Les constructeurs ont fait leur boulot…

 

PSA semble donc prêt et armé pour tirer son épingle du jeu. Encore faut-il que tous fassent leur part du travail. Et notamment les pouvoirs publics. En effet, les autorités, qui ont quasiment fait un choix stratégique à la place des constructeurs, doivent aussi apporter leur part pour que l'écosystème électrique soit viable. Alexandre Guignart pointe notamment le réseau de recharge qui doit drastiquement augmenter dans les années à venir. Le directeur de la business unit LEV a aussi rappelé que PSA soutient et soutiendra toute initiative européenne au sujet des batteries. La Commission européenne voyait aussi la construction d'un "Airbus des batteries" d'un bon œil, mais cela n'en prend pas le chemin.
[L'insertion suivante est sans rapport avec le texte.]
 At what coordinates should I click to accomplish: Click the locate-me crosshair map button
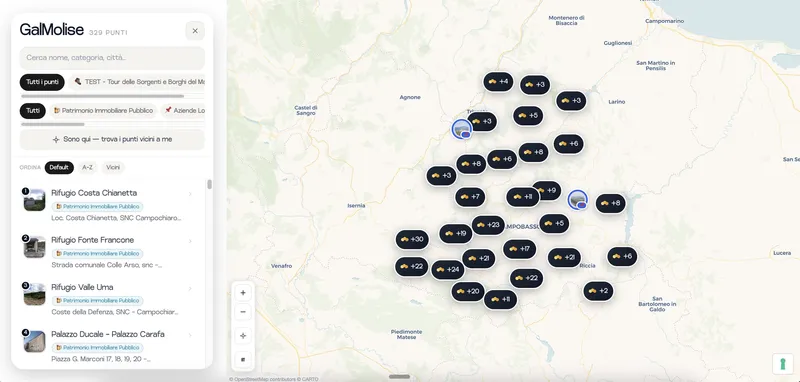pyautogui.click(x=243, y=336)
Dommage, car au-delà de laisser l'Asie et la Chine dominer sans partage, le potentiel semble bien présent puisque les ventes annuelles de modèles électrifiés devraient être multipliées par 13 sur notre continent, passant de 280 000 en 2017 à 3,5 millions en 2025. Une croissance planétaire annoncée puisque les Etats-Unis devraient voir ces ventes multipliées par 9 et la Chine par 8.